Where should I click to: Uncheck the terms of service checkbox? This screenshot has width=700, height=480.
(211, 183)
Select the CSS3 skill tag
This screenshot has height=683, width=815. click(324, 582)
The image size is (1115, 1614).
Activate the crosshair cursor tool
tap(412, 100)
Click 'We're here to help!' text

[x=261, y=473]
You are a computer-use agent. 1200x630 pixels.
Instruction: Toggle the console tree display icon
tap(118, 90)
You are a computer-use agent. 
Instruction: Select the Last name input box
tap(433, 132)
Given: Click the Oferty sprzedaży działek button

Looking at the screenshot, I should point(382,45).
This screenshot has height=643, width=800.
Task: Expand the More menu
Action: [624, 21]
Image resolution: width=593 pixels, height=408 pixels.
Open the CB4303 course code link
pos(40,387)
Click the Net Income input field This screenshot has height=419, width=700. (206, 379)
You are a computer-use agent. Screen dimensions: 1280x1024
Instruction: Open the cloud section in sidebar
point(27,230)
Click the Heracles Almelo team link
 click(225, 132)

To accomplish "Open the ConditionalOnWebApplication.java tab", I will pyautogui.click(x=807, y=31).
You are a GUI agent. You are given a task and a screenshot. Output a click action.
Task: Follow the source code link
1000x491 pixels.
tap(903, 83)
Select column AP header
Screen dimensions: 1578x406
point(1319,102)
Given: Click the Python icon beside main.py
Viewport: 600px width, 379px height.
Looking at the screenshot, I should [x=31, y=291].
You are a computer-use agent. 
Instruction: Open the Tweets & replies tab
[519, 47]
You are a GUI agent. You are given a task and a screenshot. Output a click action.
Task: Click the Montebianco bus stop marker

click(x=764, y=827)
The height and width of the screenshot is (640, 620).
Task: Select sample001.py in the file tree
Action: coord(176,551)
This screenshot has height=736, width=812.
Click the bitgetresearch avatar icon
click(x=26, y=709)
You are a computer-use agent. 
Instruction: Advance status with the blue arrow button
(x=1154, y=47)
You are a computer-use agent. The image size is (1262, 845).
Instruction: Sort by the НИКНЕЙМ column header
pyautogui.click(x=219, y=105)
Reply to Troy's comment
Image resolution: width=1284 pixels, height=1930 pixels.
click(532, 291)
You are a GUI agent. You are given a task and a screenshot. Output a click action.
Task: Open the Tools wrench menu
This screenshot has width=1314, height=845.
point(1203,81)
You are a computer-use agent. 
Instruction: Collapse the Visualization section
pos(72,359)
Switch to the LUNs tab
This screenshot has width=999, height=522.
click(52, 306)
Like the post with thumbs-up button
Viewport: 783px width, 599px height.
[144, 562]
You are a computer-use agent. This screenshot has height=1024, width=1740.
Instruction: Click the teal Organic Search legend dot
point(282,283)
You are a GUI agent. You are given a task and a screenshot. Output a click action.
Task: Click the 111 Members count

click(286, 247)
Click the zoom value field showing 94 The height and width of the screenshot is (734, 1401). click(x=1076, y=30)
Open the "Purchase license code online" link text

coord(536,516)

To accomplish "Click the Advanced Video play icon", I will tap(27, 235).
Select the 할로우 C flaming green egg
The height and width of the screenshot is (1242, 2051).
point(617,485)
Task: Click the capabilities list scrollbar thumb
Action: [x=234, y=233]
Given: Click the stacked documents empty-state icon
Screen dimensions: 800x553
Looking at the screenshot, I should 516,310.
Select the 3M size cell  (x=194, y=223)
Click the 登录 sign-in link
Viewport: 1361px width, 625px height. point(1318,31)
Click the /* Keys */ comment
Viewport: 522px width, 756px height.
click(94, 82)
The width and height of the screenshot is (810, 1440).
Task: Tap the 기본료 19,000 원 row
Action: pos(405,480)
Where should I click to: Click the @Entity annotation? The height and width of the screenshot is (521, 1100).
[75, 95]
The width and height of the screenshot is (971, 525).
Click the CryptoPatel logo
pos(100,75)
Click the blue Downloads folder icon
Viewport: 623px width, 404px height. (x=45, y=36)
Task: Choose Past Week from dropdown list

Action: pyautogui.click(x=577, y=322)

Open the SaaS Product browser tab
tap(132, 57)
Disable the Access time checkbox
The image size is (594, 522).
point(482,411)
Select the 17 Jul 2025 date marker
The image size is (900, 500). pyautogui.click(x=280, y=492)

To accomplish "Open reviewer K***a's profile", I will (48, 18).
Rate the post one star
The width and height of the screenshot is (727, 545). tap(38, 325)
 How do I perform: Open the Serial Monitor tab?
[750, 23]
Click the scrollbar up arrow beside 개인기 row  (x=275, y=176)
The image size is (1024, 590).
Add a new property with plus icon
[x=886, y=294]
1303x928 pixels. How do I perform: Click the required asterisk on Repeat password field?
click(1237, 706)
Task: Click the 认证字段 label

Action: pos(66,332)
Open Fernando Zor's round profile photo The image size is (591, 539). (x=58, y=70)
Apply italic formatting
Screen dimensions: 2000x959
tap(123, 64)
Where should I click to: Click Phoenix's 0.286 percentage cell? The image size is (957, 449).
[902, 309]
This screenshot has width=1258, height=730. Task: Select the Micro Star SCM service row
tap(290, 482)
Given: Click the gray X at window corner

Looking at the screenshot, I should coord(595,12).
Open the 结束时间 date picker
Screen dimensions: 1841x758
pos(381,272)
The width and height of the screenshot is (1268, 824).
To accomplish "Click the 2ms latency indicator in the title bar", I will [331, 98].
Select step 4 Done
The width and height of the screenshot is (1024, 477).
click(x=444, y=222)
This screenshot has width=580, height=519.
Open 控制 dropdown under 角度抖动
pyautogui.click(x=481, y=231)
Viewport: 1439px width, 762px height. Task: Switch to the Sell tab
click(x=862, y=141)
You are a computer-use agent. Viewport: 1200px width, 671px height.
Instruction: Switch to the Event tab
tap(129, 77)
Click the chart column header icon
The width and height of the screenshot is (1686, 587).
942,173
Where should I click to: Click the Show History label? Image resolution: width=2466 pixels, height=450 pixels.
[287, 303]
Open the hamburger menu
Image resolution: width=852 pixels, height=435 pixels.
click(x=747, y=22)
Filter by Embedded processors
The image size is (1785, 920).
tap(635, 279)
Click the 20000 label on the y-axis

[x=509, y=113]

^^^^^^^^

**Exercise prompt:** Transcribe all entries exactly as they appear above.

**Solution to this exercise:**
Where should I click to: Uncheck the terms of service checkbox? This screenshot has width=700, height=480.
(211, 183)
Select the CSS3 skill tag
This screenshot has height=683, width=815. click(324, 582)
The image size is (1115, 1614).
Activate the crosshair cursor tool
tap(412, 100)
Click 'We're here to help!' text

[x=261, y=473]
You are a computer-use agent. 1200x630 pixels.
Instruction: Toggle the console tree display icon
tap(118, 90)
You are a computer-use agent. 
Instruction: Select the Last name input box
tap(433, 132)
Given: Click the Oferty sprzedaży działek button

Looking at the screenshot, I should point(382,45).
This screenshot has height=643, width=800.
Task: Expand the More menu
Action: [624, 21]
Image resolution: width=593 pixels, height=408 pixels.
Open the CB4303 course code link
pos(40,387)
Click the Net Income input field This screenshot has height=419, width=700. (206, 379)
You are a computer-use agent. Screen dimensions: 1280x1024
Instruction: Open the cloud section in sidebar
point(27,230)
Click the Heracles Almelo team link
 click(225, 132)

To accomplish "Open the ConditionalOnWebApplication.java tab", I will pyautogui.click(x=807, y=31).
You are a GUI agent. You are given a task and a screenshot. Output a click action.
Task: Follow the source code link
1000x491 pixels.
tap(903, 83)
Select column AP header
Screen dimensions: 1578x406
point(1319,102)
Given: Click the Python icon beside main.py
Viewport: 600px width, 379px height.
Looking at the screenshot, I should [x=31, y=291].
You are a computer-use agent. 
Instruction: Open the Tweets & replies tab
[519, 47]
You are a GUI agent. You are given a task and a screenshot. Output a click action.
Task: Click the Montebianco bus stop marker

click(x=764, y=827)
The height and width of the screenshot is (640, 620).
Task: Select sample001.py in the file tree
Action: coord(176,551)
This screenshot has height=736, width=812.
Click the bitgetresearch avatar icon
click(x=26, y=709)
You are a computer-use agent. 
Instruction: Advance status with the blue arrow button
(x=1154, y=47)
You are a computer-use agent. The image size is (1262, 845).
Instruction: Sort by the НИКНЕЙМ column header
pyautogui.click(x=219, y=105)
Reply to Troy's comment
Image resolution: width=1284 pixels, height=1930 pixels.
click(532, 291)
You are a GUI agent. You are given a task and a screenshot. Output a click action.
Task: Open the Tools wrench menu
This screenshot has width=1314, height=845.
point(1203,81)
You are a computer-use agent. 
Instruction: Collapse the Visualization section
pos(72,359)
Switch to the LUNs tab
This screenshot has width=999, height=522.
click(52, 306)
Like the post with thumbs-up button
Viewport: 783px width, 599px height.
[144, 562]
You are a computer-use agent. This screenshot has height=1024, width=1740.
Instruction: Click the teal Organic Search legend dot
point(282,283)
You are a GUI agent. You are given a task and a screenshot. Output a click action.
Task: Click the 111 Members count

click(286, 247)
Click the zoom value field showing 94 The height and width of the screenshot is (734, 1401). click(x=1076, y=30)
Open the "Purchase license code online" link text

coord(536,516)

To accomplish "Click the Advanced Video play icon", I will tap(27, 235).
Select the 할로우 C flaming green egg
The height and width of the screenshot is (1242, 2051).
point(617,485)
Task: Click the capabilities list scrollbar thumb
Action: [x=234, y=233]
Given: Click the stacked documents empty-state icon
Screen dimensions: 800x553
Looking at the screenshot, I should 516,310.
Select the 3M size cell  (x=194, y=223)
Click the 登录 sign-in link
Viewport: 1361px width, 625px height. point(1318,31)
Click the /* Keys */ comment
Viewport: 522px width, 756px height.
click(94, 82)
The width and height of the screenshot is (810, 1440).
Task: Tap the 기본료 19,000 원 row
Action: pos(405,480)
Where should I click to: Click the @Entity annotation? The height and width of the screenshot is (521, 1100).
[75, 95]
The width and height of the screenshot is (971, 525).
Click the CryptoPatel logo
pos(100,75)
Click the blue Downloads folder icon
Viewport: 623px width, 404px height. (x=45, y=36)
Task: Choose Past Week from dropdown list

Action: pyautogui.click(x=577, y=322)

Open the SaaS Product browser tab
tap(132, 57)
Disable the Access time checkbox
The image size is (594, 522).
point(482,411)
Select the 17 Jul 2025 date marker
The image size is (900, 500). pyautogui.click(x=280, y=492)

To accomplish "Open reviewer K***a's profile", I will (48, 18).
Rate the post one star
The width and height of the screenshot is (727, 545). tap(38, 325)
 How do I perform: Open the Serial Monitor tab?
[750, 23]
Click the scrollbar up arrow beside 개인기 row  (x=275, y=176)
The image size is (1024, 590).
Add a new property with plus icon
[x=886, y=294]
1303x928 pixels. How do I perform: Click the required asterisk on Repeat password field?
click(1237, 706)
Task: Click the 认证字段 label

Action: pos(66,332)
Open Fernando Zor's round profile photo The image size is (591, 539). (x=58, y=70)
Apply italic formatting
Screen dimensions: 2000x959
tap(123, 64)
Where should I click to: Click Phoenix's 0.286 percentage cell? The image size is (957, 449).
[902, 309]
This screenshot has width=1258, height=730. Task: Select the Micro Star SCM service row
tap(290, 482)
Given: Click the gray X at window corner

Looking at the screenshot, I should coord(595,12).
Open the 结束时间 date picker
Screen dimensions: 1841x758
pos(381,272)
The width and height of the screenshot is (1268, 824).
To accomplish "Click the 2ms latency indicator in the title bar", I will [331, 98].
Select step 4 Done
The width and height of the screenshot is (1024, 477).
click(x=444, y=222)
This screenshot has width=580, height=519.
Open 控制 dropdown under 角度抖动
pyautogui.click(x=481, y=231)
Viewport: 1439px width, 762px height. Task: Switch to the Sell tab
click(x=862, y=141)
You are a computer-use agent. Viewport: 1200px width, 671px height.
Instruction: Switch to the Event tab
tap(129, 77)
Click the chart column header icon
The width and height of the screenshot is (1686, 587).
942,173
Where should I click to: Click the Show History label? Image resolution: width=2466 pixels, height=450 pixels.
[287, 303]
Open the hamburger menu
Image resolution: width=852 pixels, height=435 pixels.
click(x=747, y=22)
Filter by Embedded processors
The image size is (1785, 920).
tap(635, 279)
Click the 20000 label on the y-axis

[x=509, y=113]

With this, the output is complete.